* _GIVEN INSTRUCTION_:
Copy out every line of the listing below, word for word.

* _RECORDS FOR THIS EXERCISE_:
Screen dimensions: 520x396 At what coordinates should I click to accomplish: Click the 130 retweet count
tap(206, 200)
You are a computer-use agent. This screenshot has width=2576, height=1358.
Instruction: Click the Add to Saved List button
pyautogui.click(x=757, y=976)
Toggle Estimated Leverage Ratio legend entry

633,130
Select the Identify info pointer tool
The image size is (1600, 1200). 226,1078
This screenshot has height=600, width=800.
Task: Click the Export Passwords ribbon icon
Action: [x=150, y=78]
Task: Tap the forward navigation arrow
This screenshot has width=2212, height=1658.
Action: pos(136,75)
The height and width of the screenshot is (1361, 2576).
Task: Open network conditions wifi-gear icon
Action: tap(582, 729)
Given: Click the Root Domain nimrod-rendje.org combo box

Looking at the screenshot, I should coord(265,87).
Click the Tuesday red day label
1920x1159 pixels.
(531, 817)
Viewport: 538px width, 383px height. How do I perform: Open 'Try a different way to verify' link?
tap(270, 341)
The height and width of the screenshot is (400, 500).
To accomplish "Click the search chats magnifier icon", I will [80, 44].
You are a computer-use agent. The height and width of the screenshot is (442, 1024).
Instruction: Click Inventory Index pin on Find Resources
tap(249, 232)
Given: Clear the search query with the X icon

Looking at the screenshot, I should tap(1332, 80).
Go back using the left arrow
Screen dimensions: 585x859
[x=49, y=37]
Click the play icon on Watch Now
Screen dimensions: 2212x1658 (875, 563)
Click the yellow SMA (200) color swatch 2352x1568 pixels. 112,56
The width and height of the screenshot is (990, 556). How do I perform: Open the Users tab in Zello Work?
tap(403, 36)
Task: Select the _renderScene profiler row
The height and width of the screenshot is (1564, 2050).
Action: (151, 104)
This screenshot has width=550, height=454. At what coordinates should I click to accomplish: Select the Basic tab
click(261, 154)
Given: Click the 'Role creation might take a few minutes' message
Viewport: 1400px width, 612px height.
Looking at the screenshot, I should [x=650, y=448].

* _RESPONSE FOR THIS EXERCISE_:
Screen dimensions: 520x396 At what coordinates should I click to accomplish: Click the 130 retweet count
tap(206, 200)
You are a computer-use agent. This screenshot has width=2576, height=1358.
Instruction: Click the Add to Saved List button
pyautogui.click(x=757, y=976)
Toggle Estimated Leverage Ratio legend entry

633,130
Select the Identify info pointer tool
The image size is (1600, 1200). 226,1078
This screenshot has height=600, width=800.
Task: Click the Export Passwords ribbon icon
Action: [x=150, y=78]
Task: Tap the forward navigation arrow
This screenshot has width=2212, height=1658.
Action: pos(136,75)
The height and width of the screenshot is (1361, 2576).
Task: Open network conditions wifi-gear icon
Action: tap(582, 729)
Given: Click the Root Domain nimrod-rendje.org combo box

Looking at the screenshot, I should coord(265,87).
Click the Tuesday red day label
1920x1159 pixels.
(531, 817)
Viewport: 538px width, 383px height. How do I perform: Open 'Try a different way to verify' link?
tap(270, 341)
The height and width of the screenshot is (400, 500).
To accomplish "Click the search chats magnifier icon", I will [80, 44].
You are a computer-use agent. The height and width of the screenshot is (442, 1024).
Instruction: Click Inventory Index pin on Find Resources
tap(249, 232)
Given: Clear the search query with the X icon

Looking at the screenshot, I should tap(1332, 80).
Go back using the left arrow
Screen dimensions: 585x859
[x=49, y=37]
Click the play icon on Watch Now
Screen dimensions: 2212x1658 (875, 563)
Click the yellow SMA (200) color swatch 2352x1568 pixels. 112,56
The width and height of the screenshot is (990, 556). How do I perform: Open the Users tab in Zello Work?
tap(403, 36)
Task: Select the _renderScene profiler row
The height and width of the screenshot is (1564, 2050).
Action: (151, 104)
This screenshot has width=550, height=454. At what coordinates should I click to accomplish: Select the Basic tab
click(261, 154)
Given: Click the 'Role creation might take a few minutes' message
Viewport: 1400px width, 612px height.
Looking at the screenshot, I should [x=650, y=448].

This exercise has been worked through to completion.